- Work request -
When a line in the listing below contains the word "inside", return a copy of that line.

- Study material -
■ ■ ■

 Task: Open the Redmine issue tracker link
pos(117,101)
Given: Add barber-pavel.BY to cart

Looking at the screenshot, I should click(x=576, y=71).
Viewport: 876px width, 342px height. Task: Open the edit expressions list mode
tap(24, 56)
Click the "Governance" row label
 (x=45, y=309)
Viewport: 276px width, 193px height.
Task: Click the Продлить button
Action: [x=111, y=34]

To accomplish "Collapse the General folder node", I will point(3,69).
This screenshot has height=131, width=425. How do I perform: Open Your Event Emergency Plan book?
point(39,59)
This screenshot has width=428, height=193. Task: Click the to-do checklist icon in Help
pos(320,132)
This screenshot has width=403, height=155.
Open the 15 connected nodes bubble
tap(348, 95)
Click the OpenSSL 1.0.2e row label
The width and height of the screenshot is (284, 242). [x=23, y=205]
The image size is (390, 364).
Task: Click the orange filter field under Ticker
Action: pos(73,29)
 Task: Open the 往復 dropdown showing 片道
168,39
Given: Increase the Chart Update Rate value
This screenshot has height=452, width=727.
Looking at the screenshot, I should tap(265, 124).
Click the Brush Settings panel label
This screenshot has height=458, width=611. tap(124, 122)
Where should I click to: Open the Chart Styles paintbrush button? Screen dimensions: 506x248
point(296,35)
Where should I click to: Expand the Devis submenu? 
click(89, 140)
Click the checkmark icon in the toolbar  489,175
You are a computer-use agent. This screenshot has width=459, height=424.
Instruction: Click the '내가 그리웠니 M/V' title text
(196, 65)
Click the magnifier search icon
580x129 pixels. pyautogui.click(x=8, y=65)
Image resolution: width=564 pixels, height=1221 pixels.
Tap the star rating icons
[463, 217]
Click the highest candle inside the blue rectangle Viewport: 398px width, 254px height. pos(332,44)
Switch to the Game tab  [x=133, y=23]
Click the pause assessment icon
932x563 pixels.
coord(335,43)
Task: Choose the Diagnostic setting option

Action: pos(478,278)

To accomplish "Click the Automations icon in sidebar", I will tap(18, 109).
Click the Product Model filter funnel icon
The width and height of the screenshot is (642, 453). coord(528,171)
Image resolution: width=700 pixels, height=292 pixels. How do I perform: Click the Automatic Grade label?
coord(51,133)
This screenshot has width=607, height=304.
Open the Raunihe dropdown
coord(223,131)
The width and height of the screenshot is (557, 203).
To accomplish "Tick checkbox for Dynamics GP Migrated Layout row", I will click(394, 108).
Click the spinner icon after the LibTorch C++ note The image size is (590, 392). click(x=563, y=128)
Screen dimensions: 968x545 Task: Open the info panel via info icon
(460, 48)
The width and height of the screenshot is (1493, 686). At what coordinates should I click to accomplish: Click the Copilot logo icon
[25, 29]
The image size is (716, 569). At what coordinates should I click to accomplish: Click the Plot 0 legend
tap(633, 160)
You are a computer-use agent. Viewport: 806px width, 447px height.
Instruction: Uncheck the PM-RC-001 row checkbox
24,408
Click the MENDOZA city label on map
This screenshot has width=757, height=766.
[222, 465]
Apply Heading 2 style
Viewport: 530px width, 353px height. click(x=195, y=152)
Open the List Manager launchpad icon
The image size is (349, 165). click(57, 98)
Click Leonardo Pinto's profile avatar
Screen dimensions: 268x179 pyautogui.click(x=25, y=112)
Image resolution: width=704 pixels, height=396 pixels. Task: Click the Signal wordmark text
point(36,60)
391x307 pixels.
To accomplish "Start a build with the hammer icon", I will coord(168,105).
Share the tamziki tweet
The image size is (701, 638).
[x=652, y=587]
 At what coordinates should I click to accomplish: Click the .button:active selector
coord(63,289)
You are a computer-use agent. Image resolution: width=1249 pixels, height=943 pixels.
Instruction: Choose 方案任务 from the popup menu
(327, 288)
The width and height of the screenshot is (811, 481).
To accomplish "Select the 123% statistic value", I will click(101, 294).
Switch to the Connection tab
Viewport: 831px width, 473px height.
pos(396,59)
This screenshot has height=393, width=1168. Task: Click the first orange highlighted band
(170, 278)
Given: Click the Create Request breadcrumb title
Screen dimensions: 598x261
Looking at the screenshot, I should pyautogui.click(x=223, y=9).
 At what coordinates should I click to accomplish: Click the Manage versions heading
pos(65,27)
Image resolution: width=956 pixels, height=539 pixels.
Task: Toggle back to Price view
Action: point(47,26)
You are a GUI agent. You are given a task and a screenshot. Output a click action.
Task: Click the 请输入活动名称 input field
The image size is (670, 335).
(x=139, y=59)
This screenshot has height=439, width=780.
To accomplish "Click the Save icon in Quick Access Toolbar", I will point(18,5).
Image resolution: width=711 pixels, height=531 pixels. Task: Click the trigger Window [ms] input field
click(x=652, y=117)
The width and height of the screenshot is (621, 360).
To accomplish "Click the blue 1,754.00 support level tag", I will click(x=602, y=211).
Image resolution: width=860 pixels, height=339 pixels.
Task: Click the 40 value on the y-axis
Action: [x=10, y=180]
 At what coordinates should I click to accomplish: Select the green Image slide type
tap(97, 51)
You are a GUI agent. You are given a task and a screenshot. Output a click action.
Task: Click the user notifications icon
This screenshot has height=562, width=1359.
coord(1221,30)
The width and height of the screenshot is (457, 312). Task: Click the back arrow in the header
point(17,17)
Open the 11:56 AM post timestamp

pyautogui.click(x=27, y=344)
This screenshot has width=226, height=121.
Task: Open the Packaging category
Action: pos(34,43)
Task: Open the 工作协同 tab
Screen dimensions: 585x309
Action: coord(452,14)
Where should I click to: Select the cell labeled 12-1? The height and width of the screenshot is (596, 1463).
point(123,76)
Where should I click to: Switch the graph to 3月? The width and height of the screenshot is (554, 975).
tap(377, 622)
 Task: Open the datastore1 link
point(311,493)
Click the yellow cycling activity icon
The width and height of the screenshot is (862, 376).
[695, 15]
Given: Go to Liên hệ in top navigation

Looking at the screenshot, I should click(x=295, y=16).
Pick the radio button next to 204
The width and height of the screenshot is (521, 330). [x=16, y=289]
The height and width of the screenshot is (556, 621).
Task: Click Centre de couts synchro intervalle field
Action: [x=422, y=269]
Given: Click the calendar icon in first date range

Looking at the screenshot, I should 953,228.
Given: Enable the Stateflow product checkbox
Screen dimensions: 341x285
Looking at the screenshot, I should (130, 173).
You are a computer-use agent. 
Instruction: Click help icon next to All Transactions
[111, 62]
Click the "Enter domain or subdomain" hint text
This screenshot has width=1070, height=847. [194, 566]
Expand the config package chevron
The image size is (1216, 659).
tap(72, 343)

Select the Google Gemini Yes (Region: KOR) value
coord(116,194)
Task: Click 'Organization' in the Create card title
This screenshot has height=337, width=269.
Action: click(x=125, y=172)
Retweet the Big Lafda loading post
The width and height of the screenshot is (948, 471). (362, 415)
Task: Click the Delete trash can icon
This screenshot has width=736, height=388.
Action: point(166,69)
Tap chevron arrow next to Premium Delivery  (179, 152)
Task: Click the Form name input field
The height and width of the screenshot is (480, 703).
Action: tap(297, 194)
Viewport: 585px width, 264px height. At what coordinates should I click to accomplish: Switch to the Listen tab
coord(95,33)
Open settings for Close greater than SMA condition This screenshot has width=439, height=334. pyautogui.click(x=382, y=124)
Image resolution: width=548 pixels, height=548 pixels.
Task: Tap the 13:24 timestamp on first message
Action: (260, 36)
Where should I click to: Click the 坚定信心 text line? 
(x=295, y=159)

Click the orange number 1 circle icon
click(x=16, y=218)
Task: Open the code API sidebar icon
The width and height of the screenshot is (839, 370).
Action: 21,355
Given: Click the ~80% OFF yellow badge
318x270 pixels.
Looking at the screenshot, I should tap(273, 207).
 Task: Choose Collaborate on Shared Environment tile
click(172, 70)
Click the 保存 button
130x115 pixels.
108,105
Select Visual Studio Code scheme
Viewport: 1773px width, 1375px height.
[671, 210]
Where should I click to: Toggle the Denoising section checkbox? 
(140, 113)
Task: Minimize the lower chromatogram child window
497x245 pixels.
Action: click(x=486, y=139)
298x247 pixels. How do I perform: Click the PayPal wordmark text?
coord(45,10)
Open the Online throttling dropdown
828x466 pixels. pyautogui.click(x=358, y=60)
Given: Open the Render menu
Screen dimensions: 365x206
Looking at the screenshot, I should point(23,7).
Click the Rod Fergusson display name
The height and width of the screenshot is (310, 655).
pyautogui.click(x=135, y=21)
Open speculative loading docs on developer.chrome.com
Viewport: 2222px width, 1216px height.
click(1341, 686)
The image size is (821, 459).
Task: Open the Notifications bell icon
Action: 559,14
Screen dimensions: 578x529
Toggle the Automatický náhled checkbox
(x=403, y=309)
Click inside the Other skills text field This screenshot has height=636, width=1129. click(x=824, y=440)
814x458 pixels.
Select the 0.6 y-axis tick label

■ ■ ■

- Reply -
Click the highest candle inside the blue rectangle Viewport: 398px width, 254px height. pos(332,44)
Click inside the Other skills text field This screenshot has height=636, width=1129. click(x=824, y=440)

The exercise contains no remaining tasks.